Honorários de divórcio no IRPF são indedutíveis, diz fisco
Honorários de divórcio no IRPF são indedutíveis, diz fisco segundo a legislação tributária e a jurisprudência que balizam as deduções do Imposto de Renda da Pessoa Física (IRPF). Despesas com advogados e custas judiciais em ações de separação não se enquadram nas hipóteses legalmente permitidas, e a inclusão desses valores na declaração pode resultar em glosa, multa e juros.
Base legal limita deduções a despesas expressas em lei
O Código Tributário Nacional define que o IR incide sobre a disponibilidade de renda (art. 43), mas as deduções só são admitidas quando expressamente autorizadas. A Lei 9.250/1995, que rege as declarações de pessoas físicas, lista de forma taxativa gastos com saúde, educação e dependentes (arts. 8º e 12), sem mencionar honorários de natureza familiar.
Nos regulamentos infralegais, a Instrução Normativa RFB 1.500/2014 confirma a restrição. Os arts. 62 e 73 permitem a dedução de honorários apenas quando vinculados a rendimentos tributáveis recebidos acumuladamente, situação diferente das despesas decorrentes de divórcio ou partilha de bens.
Jurisprudência reforça entendimento restritivo
O Superior Tribunal de Justiça, no REsp 1.152.764/RS, firmou que honorários advocatícios só podem ser abatidos quando constituem parcela necessária à percepção de renda tributável. Em decisão convergente, o Conselho Administrativo de Recursos Fiscais (Acórdão 2402-005.540) afastou a dedutibilidade de despesas de caráter pessoal ou patrimonial, desvinculadas da geração de renda.
Riscos para o contribuinte que deduz valores indevidos
A Receita Federal pode glosar despesas indevidas e exigir o imposto não recolhido, acrescido de multa de ofício e juros de mora. A classificação contábil correta desses gastos — despesas pessoais, sem nexo causal com acréscimo patrimonial — evita passivos fiscais e mantém a conformidade com o princípio da legalidade.

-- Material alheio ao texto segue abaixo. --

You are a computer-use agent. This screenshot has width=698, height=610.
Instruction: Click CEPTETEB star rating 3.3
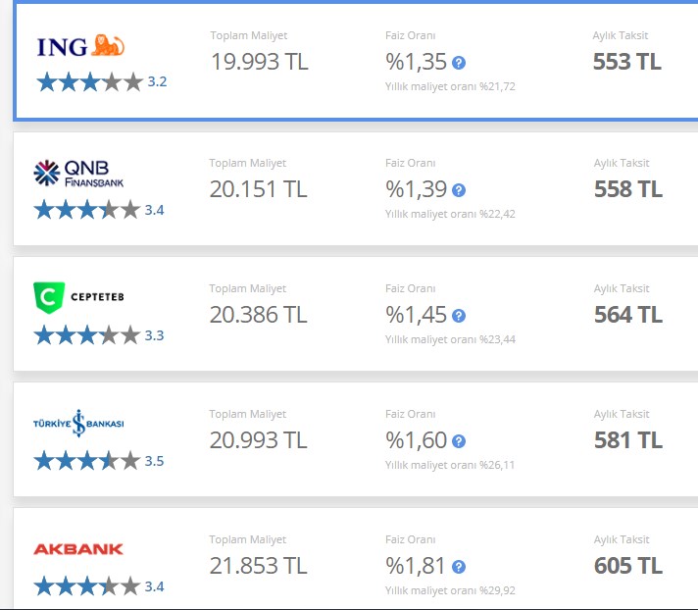[99, 335]
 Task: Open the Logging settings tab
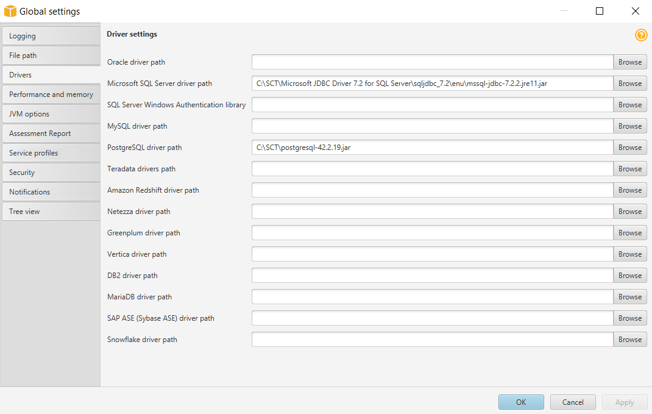tap(50, 36)
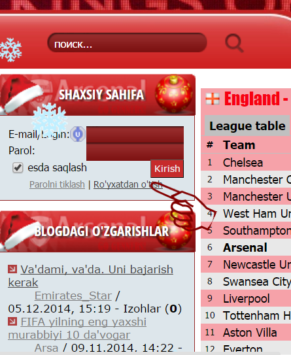Click the Santa hat on Blogdagi O'zgarishlar header
Screen dimensions: 291x355
coord(18,229)
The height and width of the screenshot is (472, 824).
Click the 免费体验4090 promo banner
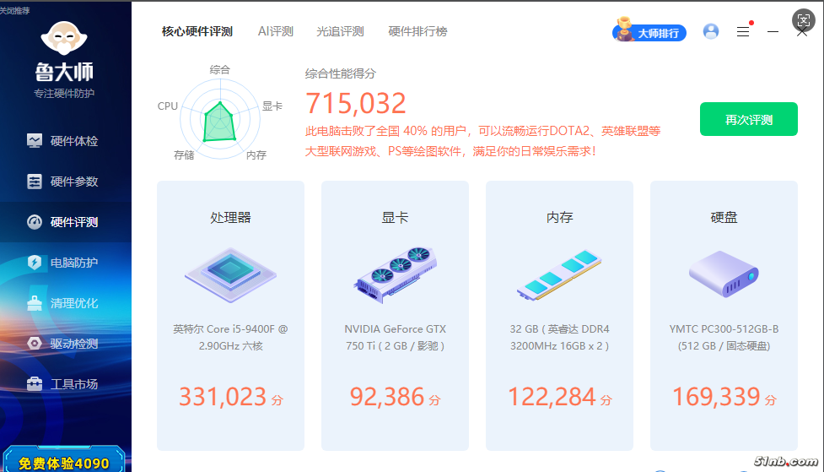pyautogui.click(x=64, y=463)
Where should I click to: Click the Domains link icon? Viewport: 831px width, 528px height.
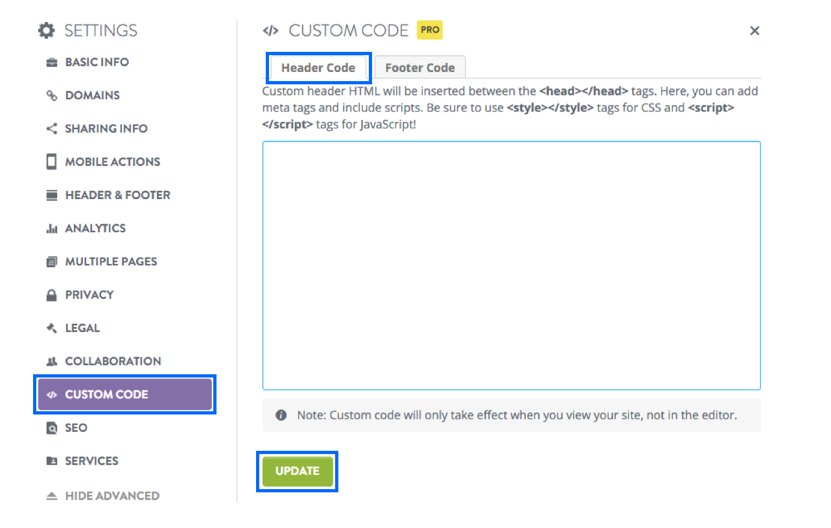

Especialistas recomendam atenção redobrada na preparação da declaração de 2024. Caso o contribuinte arque com honorários de divórcio, o valor não deve constar na ficha de pagamentos dedutíveis, mas pode ser informado na área de “Pagamentos Efetuados”, sem impacto na base de cálculo, apenas para fins de cruzamento de dados.
Em resumo, a interpretação sistemática da Lei 9.250/1995, da IN 1.500/2014 e da jurisprudência consolidada confirma que honorários e custas judiciais em litígios familiares permanecem indedutíveis. Incluir essas despesas como dedução é arriscado e pode gerar autuações futuras.